Les magistrats de la Cour de cassation, ayant constaté que deux personnes ne pouvaient s’obliger éternellement, ont fixé le terme de quatre-vingt-dix-neuf ans.

L’article 33 autorise donc les propriétaires de biens immobiliers à « contracter avec une collectivité publique, un établissement public ou une personne morale de droit privé agissant pour la protection de l’environnement en vue de faire naître à leur charge, ainsi qu’à la charge des propriétaires successifs du bien, les obligations réelles que bon leur semble ».

J’insiste sur ce point : ils font ce que bon leur semble. D’aucuns soutiennent que cette expression doit être supprimée, car elle ne voudrait rien dire, puisqu’elle ne serait pas formulée en « bon » français. J’observe qu’elle figure dans le code civil depuis 1804 : si ce n’était pas du français, voilà sans doute un moment que certains s’en seraient aperçus ! Bref, les parties agissent à leur guise, de manière discrétionnaire.

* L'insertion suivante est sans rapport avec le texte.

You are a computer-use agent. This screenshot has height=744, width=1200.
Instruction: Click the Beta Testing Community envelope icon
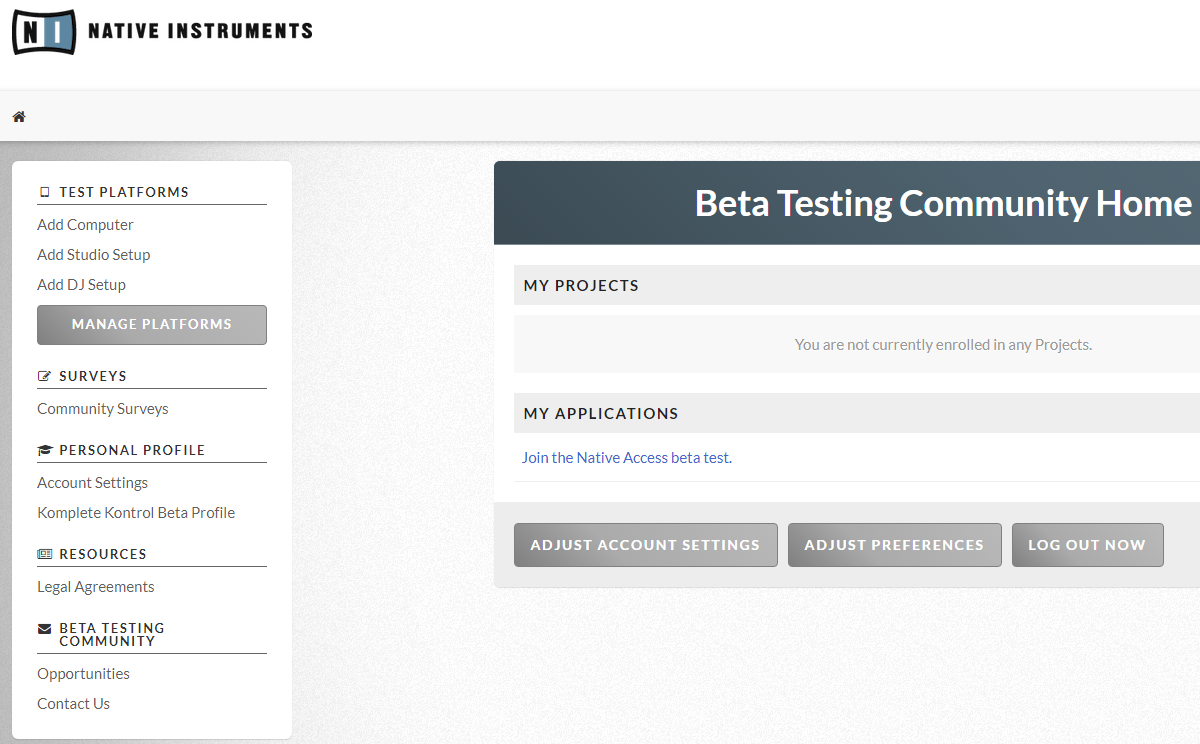44,629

L’article précise encore que les obligations doivent avoir pour finalité « le maintien, la conservation, la gestion ou la restauration d’éléments de la biodiversité ou de fonctions écologiques dans un espace naturel, agricole ou forestier ». En d’autres termes, l’obligation contractée doit présenter un caractère environnemental. En somme, il est possible, mais non obligatoire, de contracter des obligations réelles environnementales, et on contracte celles que l’on veut.